SHORT PROBLEM: Write out word for word the data starting with the line that contains "Screen dimensions: 624x421" and going on through the line that contains "Action: 1010,174", both included.

(Target position data)
%%

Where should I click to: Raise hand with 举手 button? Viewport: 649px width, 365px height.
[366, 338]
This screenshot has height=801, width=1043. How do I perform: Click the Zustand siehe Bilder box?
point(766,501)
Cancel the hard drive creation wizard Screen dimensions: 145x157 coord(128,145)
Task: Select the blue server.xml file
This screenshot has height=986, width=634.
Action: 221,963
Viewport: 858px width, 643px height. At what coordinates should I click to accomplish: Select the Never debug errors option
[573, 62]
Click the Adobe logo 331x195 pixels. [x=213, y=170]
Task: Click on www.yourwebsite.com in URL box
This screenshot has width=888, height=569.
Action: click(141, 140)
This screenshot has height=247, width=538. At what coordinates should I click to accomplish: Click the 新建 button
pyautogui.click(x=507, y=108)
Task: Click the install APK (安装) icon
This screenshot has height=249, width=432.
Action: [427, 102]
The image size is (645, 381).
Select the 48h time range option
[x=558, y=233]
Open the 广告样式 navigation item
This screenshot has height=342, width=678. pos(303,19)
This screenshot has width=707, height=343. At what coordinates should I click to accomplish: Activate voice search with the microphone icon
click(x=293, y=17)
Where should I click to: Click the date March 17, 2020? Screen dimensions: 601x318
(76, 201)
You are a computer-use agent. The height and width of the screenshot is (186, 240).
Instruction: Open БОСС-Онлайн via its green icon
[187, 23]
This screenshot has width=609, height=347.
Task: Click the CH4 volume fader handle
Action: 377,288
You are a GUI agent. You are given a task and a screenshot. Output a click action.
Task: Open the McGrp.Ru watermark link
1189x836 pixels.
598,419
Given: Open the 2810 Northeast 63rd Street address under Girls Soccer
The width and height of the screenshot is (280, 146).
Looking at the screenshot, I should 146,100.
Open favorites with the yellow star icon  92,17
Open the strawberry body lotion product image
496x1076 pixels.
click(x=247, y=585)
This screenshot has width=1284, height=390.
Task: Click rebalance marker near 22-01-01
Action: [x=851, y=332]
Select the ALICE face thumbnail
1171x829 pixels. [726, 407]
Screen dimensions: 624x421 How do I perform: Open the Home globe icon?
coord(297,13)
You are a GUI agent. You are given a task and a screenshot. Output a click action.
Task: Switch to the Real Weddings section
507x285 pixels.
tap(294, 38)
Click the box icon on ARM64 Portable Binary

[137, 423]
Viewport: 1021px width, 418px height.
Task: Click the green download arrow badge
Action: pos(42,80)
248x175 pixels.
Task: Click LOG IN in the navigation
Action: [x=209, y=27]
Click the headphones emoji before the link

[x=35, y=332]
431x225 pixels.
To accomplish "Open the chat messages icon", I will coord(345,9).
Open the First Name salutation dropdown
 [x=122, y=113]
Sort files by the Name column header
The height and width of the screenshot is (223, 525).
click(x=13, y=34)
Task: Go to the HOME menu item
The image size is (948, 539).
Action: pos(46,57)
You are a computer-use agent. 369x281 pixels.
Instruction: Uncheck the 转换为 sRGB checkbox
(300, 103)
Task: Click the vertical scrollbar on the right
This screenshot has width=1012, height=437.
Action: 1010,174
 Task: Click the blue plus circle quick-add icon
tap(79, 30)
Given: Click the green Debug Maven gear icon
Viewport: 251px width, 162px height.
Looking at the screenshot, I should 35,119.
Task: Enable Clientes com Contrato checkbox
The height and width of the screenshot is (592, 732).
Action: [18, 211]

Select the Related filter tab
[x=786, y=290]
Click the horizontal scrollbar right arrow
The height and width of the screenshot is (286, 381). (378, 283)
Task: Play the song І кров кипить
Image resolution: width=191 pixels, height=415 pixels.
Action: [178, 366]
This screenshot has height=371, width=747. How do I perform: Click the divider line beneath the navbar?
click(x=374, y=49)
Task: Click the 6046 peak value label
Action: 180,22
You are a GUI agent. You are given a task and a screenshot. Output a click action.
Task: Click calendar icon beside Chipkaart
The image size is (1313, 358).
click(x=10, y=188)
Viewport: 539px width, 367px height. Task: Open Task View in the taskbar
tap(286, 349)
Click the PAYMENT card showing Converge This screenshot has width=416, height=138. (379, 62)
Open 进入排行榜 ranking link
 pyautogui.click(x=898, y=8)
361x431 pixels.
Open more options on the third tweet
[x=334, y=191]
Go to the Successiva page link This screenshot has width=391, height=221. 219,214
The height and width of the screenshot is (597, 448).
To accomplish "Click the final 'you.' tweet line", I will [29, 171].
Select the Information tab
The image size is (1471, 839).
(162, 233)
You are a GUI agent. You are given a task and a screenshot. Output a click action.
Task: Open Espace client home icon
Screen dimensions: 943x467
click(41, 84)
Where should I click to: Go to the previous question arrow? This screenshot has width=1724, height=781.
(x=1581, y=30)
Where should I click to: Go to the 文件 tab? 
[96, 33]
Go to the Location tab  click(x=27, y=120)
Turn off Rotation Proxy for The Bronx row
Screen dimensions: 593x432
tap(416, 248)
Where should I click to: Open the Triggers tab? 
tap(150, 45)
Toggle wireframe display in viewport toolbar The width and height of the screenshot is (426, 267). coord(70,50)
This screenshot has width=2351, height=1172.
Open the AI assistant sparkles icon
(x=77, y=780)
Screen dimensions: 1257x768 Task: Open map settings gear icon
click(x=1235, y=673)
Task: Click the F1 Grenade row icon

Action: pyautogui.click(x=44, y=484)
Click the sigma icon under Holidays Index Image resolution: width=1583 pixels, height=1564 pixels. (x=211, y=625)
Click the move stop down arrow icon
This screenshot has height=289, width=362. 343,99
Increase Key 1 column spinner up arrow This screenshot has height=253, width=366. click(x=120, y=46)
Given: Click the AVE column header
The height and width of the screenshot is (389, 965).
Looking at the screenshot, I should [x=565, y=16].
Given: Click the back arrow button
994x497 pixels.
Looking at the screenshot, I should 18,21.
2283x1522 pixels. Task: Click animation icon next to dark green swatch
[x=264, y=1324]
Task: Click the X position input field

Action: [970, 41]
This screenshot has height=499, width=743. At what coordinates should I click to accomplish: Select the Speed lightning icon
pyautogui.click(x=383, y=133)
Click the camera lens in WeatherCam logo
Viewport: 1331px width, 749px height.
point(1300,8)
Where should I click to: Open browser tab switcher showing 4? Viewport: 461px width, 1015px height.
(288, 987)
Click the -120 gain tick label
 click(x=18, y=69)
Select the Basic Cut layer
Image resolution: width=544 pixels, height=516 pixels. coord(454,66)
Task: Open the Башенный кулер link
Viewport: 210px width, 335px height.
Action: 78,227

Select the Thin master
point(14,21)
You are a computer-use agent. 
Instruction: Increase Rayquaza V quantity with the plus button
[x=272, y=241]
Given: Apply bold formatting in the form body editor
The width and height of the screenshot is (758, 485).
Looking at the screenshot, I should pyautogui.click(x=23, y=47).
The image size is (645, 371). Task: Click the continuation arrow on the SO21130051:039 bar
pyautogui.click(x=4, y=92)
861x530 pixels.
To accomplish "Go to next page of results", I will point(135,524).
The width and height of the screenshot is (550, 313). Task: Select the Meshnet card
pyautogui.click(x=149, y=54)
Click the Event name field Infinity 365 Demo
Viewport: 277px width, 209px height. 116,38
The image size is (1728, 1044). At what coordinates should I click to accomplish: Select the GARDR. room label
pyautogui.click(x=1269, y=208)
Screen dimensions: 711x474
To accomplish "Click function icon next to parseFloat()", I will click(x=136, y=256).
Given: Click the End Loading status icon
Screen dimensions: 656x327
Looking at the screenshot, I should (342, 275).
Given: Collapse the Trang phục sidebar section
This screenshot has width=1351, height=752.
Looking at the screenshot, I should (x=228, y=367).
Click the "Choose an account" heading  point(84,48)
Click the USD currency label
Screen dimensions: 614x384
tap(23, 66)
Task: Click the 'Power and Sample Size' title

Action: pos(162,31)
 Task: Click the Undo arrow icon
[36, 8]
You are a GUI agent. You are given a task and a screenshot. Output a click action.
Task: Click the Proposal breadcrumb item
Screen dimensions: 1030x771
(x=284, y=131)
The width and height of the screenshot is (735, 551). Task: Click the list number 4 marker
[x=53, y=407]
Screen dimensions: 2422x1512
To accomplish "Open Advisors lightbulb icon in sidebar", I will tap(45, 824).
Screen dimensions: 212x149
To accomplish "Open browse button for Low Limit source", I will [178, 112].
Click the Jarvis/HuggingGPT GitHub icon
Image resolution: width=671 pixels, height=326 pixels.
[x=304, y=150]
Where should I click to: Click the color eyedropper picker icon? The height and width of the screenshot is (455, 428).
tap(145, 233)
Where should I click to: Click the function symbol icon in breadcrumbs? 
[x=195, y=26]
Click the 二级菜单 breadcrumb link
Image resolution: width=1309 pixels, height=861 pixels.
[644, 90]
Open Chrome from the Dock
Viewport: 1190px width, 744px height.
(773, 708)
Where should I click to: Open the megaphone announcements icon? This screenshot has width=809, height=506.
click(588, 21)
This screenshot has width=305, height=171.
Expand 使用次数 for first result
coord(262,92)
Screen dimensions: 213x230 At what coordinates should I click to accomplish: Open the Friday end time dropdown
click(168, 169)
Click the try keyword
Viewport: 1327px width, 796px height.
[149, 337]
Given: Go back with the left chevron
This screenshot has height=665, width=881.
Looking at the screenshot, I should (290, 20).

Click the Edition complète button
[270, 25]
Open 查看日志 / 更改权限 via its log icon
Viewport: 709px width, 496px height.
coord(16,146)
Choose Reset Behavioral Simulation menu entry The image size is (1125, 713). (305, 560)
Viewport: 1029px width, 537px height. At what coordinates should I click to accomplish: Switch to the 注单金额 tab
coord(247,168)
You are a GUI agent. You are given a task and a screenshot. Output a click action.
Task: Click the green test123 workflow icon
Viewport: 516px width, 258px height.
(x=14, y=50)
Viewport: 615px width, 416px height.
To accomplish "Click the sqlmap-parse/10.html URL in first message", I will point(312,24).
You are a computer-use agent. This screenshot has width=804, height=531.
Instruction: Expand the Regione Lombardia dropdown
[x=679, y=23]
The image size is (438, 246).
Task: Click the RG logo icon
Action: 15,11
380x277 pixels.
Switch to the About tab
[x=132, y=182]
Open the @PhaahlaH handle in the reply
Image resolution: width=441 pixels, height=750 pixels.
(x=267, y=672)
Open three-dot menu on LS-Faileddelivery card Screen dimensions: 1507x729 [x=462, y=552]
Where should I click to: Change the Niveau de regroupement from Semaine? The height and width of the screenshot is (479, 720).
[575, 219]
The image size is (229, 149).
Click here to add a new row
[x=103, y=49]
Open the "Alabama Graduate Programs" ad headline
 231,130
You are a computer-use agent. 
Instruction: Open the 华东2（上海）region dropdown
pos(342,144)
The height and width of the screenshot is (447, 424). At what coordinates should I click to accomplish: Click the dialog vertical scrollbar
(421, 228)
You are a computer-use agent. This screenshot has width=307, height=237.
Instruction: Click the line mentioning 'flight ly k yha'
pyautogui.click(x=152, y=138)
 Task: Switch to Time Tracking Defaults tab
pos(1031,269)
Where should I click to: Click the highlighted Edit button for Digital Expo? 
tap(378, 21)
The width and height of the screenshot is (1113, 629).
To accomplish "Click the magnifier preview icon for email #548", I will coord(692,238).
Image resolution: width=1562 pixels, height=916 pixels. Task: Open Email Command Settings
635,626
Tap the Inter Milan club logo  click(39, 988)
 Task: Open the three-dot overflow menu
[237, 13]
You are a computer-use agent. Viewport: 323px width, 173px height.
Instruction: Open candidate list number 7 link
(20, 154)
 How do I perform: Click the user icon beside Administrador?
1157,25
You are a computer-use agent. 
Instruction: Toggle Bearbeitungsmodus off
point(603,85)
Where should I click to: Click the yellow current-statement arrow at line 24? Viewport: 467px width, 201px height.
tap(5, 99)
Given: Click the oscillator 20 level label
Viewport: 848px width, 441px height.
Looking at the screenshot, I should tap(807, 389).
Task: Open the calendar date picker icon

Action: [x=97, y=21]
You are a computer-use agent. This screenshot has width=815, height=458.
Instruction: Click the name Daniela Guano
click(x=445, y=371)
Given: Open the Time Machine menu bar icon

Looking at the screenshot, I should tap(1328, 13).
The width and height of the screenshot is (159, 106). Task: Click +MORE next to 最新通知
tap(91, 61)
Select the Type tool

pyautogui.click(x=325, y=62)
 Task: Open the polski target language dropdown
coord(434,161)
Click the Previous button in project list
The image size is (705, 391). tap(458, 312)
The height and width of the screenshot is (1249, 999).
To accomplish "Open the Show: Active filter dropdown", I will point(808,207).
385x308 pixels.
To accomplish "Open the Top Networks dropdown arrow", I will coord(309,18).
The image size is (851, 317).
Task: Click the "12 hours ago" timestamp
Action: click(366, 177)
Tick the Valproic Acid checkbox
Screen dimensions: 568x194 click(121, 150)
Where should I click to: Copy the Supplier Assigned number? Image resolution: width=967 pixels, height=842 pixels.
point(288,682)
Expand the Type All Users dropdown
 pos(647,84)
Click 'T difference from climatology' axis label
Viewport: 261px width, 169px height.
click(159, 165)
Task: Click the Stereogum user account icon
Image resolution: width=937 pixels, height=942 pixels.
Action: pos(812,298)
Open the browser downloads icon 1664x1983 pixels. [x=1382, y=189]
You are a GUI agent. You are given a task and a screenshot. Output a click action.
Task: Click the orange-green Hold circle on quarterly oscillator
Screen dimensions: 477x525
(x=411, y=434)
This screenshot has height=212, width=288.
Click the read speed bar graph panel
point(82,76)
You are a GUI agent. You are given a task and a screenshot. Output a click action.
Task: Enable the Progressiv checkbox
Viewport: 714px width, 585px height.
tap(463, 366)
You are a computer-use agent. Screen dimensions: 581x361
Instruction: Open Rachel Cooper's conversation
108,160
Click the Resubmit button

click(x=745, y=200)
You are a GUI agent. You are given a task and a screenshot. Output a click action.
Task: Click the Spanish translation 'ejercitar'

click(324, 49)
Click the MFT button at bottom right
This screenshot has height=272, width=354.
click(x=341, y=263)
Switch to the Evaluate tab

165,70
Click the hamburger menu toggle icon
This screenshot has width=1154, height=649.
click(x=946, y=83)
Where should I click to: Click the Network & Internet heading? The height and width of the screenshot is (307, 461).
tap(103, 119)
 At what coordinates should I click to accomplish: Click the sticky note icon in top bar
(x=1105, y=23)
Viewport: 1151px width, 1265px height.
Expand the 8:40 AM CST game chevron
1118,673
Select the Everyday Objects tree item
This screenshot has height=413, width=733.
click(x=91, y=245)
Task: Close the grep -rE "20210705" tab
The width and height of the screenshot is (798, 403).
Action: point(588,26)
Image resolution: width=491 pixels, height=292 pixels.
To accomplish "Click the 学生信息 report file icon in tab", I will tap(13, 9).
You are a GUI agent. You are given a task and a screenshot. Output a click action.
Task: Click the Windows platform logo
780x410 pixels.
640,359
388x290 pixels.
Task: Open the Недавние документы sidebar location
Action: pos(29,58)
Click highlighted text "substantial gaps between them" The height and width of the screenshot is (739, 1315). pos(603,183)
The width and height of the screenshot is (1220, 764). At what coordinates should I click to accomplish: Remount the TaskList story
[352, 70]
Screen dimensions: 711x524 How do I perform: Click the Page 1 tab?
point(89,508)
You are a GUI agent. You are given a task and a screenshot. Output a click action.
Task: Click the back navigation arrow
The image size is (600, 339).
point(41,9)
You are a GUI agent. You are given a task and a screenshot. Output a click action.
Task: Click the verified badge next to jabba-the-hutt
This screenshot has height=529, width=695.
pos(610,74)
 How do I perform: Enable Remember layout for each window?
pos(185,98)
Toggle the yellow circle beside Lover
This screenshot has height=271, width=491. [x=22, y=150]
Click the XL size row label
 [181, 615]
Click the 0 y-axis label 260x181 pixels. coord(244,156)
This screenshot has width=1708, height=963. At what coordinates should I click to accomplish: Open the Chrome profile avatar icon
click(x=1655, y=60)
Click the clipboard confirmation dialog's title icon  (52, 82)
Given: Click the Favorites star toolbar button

%%

ANSWER TO THE PROBLEM:
Screen dimensions: 624x421 How do I perform: Open the Home globe icon?
coord(297,13)
You are a GUI agent. You are given a task and a screenshot. Output a click action.
Task: Switch to the Real Weddings section
507x285 pixels.
tap(294, 38)
Click the box icon on ARM64 Portable Binary

[137, 423]
Viewport: 1021px width, 418px height.
Task: Click the green download arrow badge
Action: pos(42,80)
248x175 pixels.
Task: Click LOG IN in the navigation
Action: [x=209, y=27]
Click the headphones emoji before the link

[x=35, y=332]
431x225 pixels.
To accomplish "Open the chat messages icon", I will coord(345,9).
Open the First Name salutation dropdown
 [x=122, y=113]
Sort files by the Name column header
The height and width of the screenshot is (223, 525).
click(x=13, y=34)
Task: Go to the HOME menu item
The image size is (948, 539).
Action: pos(46,57)
You are a computer-use agent. 369x281 pixels.
Instruction: Uncheck the 转换为 sRGB checkbox
(300, 103)
Task: Click the vertical scrollbar on the right
This screenshot has width=1012, height=437.
Action: 1010,174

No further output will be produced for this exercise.